A lump sum payment is a single payment made all at once rather than in scheduled installments over time. You receive or pay the full amount immediately in one transaction. Lump sum payments appear in pensions, insurance settlements, legal judgments, lottery prizes, real estate transactions, and employee buyouts. The core financial question around any lump sum is whether you should take it now or receive equivalent value over time, because a dollar today is worth more than a dollar tomorrow when it can be invested to earn a return.
Think of a lump sum vs. installment choice as the difference between receiving a full pizza now and receiving one slice per week for a year: the slices might add up to more, but you could do more with the whole pizza immediately.

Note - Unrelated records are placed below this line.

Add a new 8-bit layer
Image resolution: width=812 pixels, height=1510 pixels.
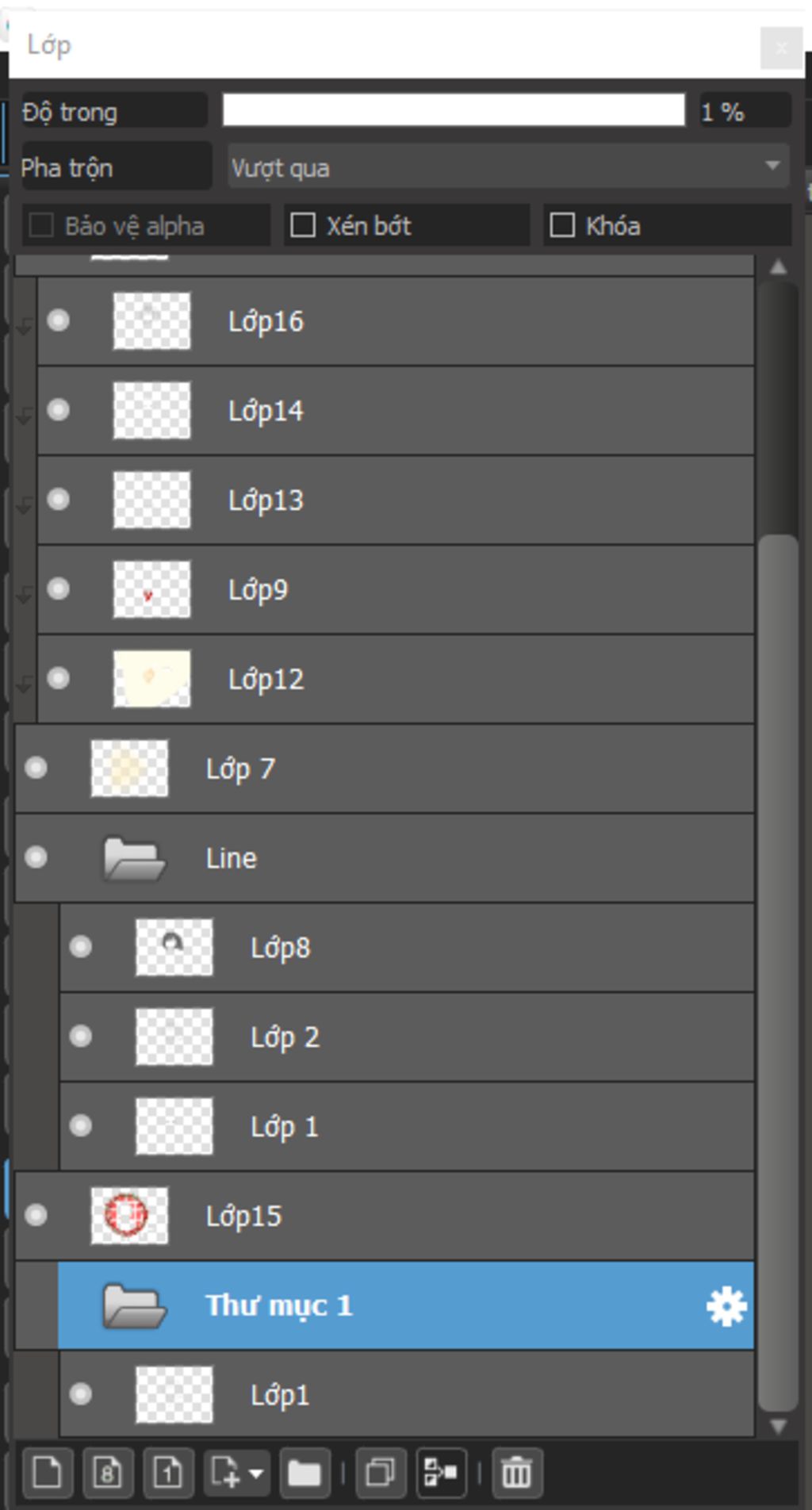click(107, 1474)
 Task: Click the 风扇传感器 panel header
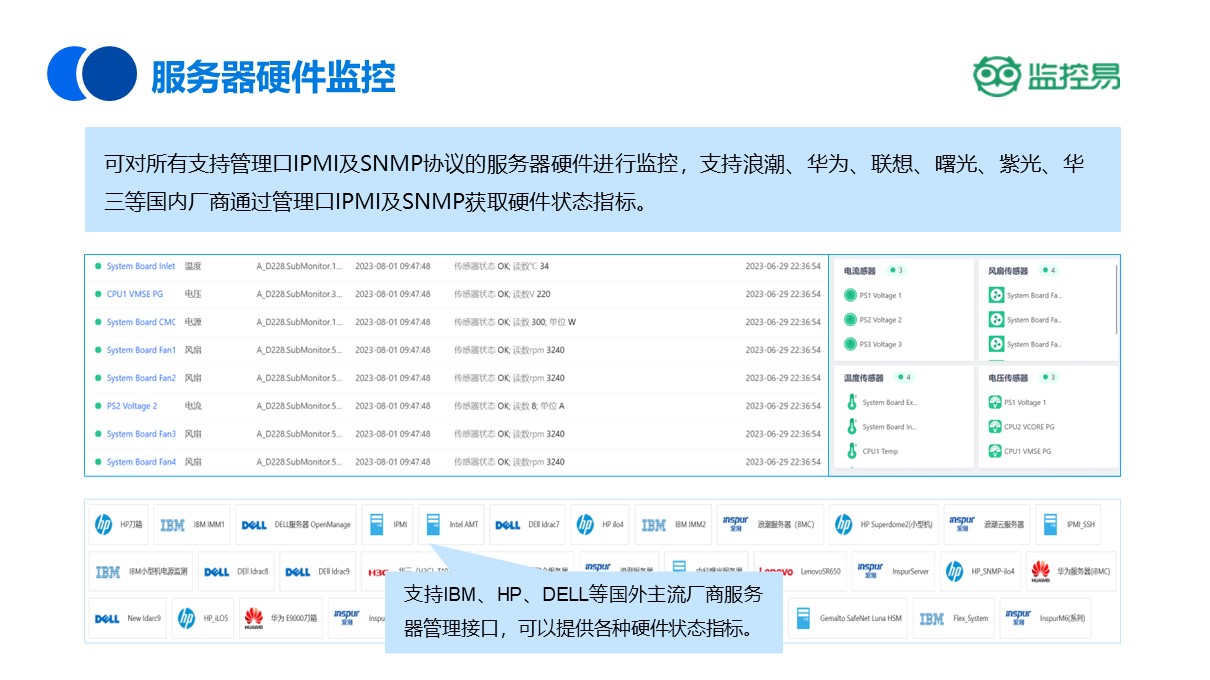pos(1008,271)
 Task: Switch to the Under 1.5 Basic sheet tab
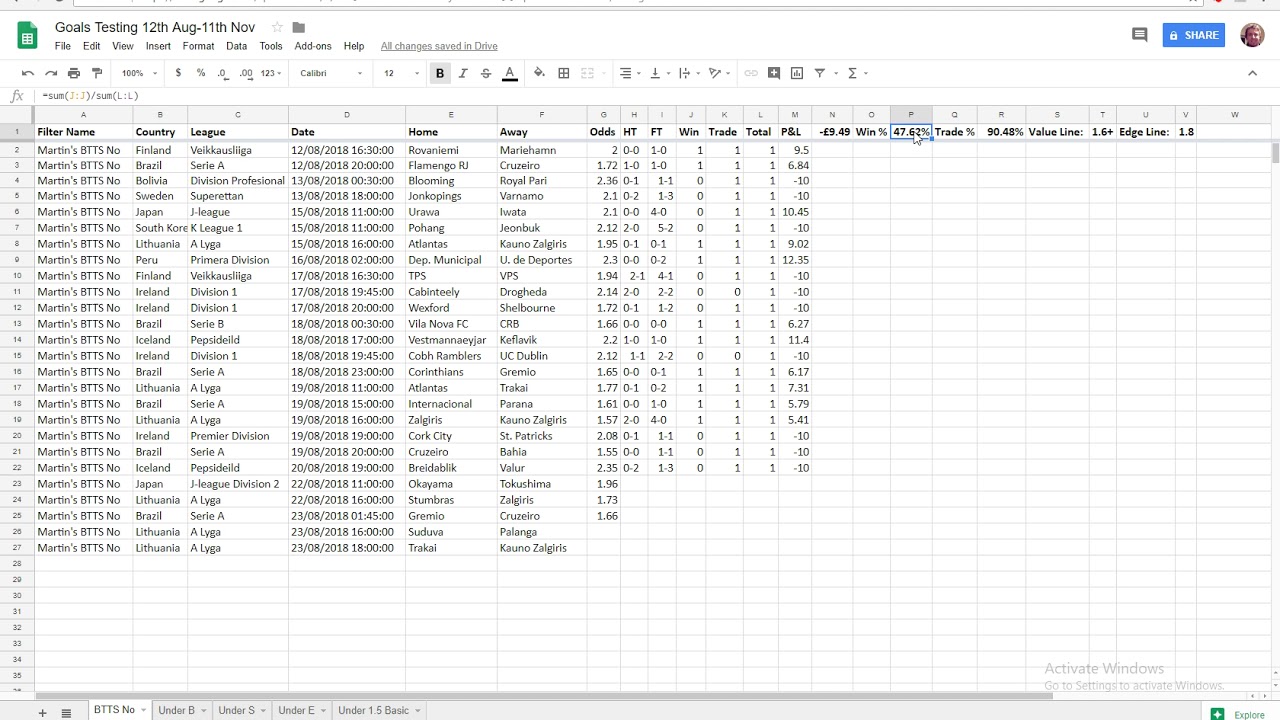point(373,710)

When you reach retirement with a traditional defined benefit pension, many plan sponsors offer you a choice: take a lump sum equal to the present value of your projected lifetime pension payments, or take the monthly annuity for life. This decision is one of the most financially consequential choices most retirees face.
The pension plan calculates the lump sum by discounting your projected monthly payments back to today at an interest rate based on IRS segment rates published monthly. When interest rates are high, the discounted present value of future payments is lower, meaning lump sum offers are smaller. When rates are low, the lump sum is larger relative to the annuity. Rates rose significantly between 2022 and 2025, pushing lump sum pension values meaningfully lower compared to the same annuity offer a few years earlier.

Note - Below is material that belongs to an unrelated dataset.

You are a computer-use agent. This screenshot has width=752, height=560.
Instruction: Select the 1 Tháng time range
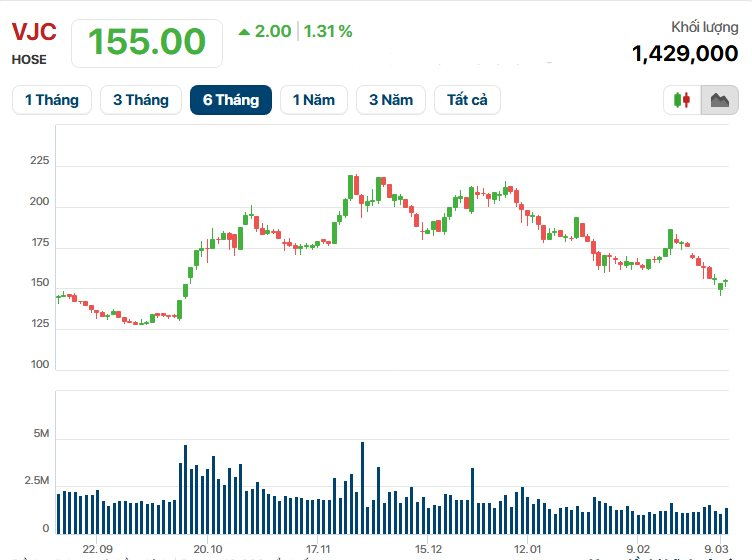[52, 100]
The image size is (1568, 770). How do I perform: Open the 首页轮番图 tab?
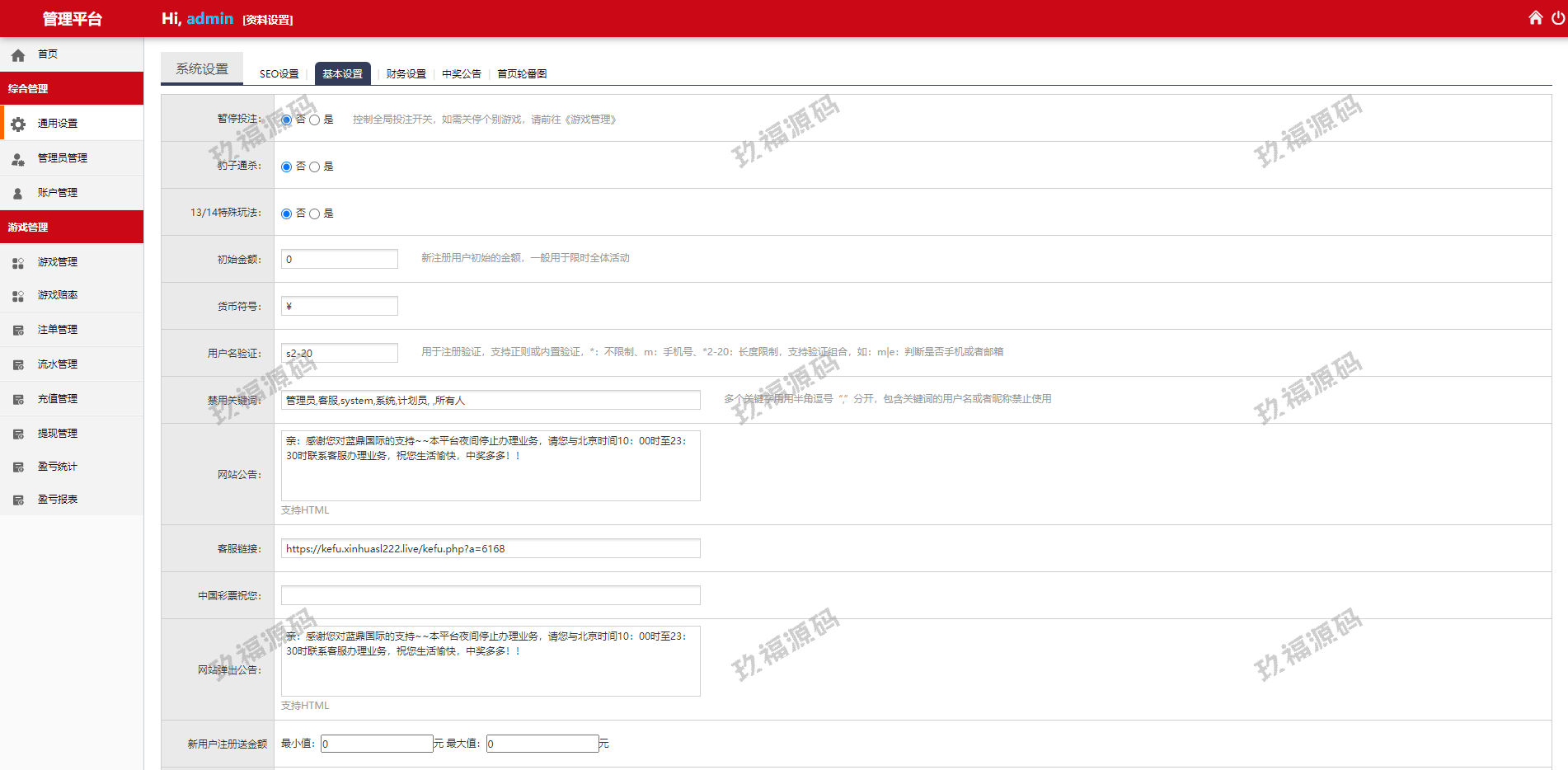521,74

A lump sum distribution from a qualified retirement plan is fully taxable as ordinary income in the year you receive it unless you roll it over to an IRA or another eligible retirement plan within 60 days. Rolling over avoids the immediate tax. If you take the cash, your employer is required to withhold 20% for federal income taxes at the time of distribution. For a $500,000 pension lump sum, you would receive only $400,000 initially and would reconcile the rest at tax time, potentially owing more depending on your total income that year.

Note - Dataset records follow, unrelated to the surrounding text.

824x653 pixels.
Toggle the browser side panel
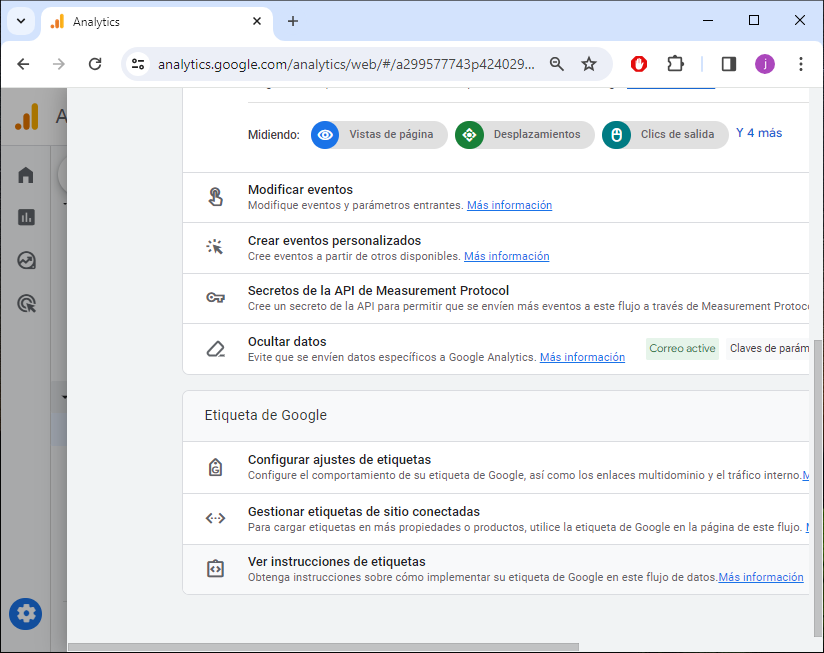(728, 64)
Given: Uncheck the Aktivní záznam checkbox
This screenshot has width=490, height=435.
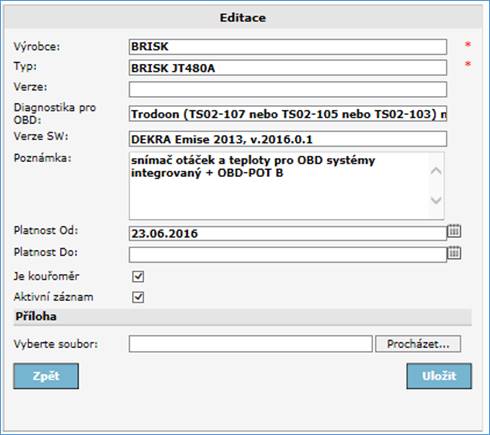Looking at the screenshot, I should (138, 297).
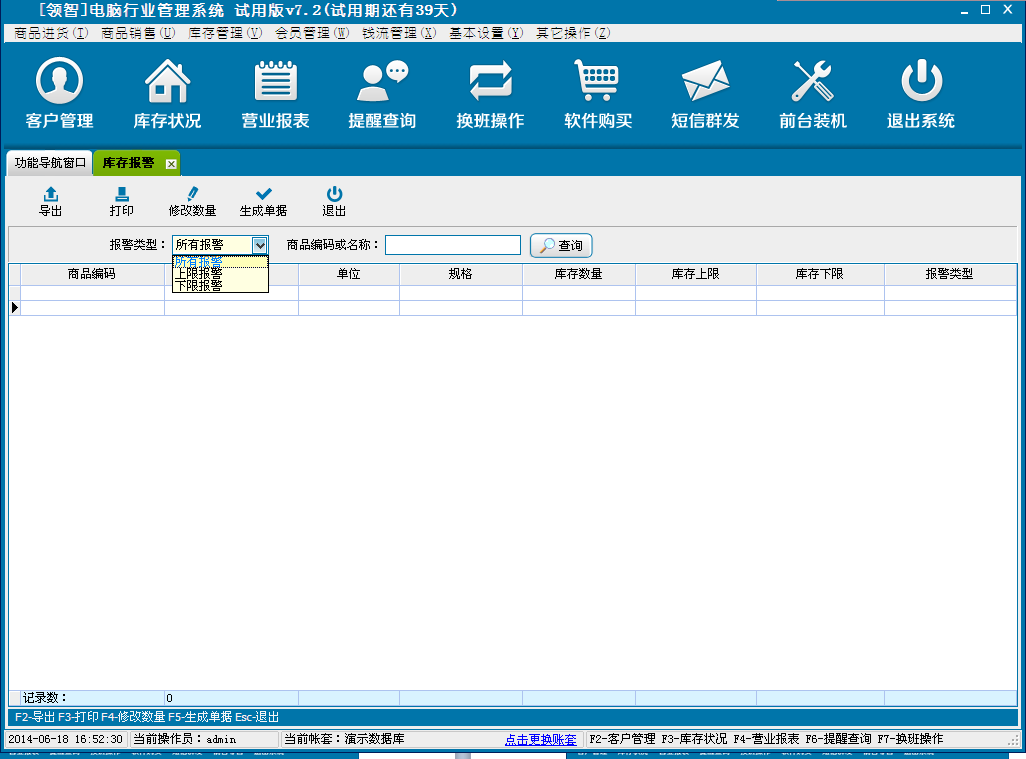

Lottery lotteries in the U.S. offer winners a choice between an immediate lump sum cash payment, typically around 60% of the advertised jackpot, and a 30-year annuity that pays out the full advertised amount over time. The annuity is more valuable in nominal terms because it pays you more total dollars. The lump sum is more valuable if you can invest the after-tax proceeds at a rate that exceeds the annuity's implied return, and for most winners, managing a large windfall effectively enough to outperform the annuity's embedded return is a significant behavioral and financial challenge.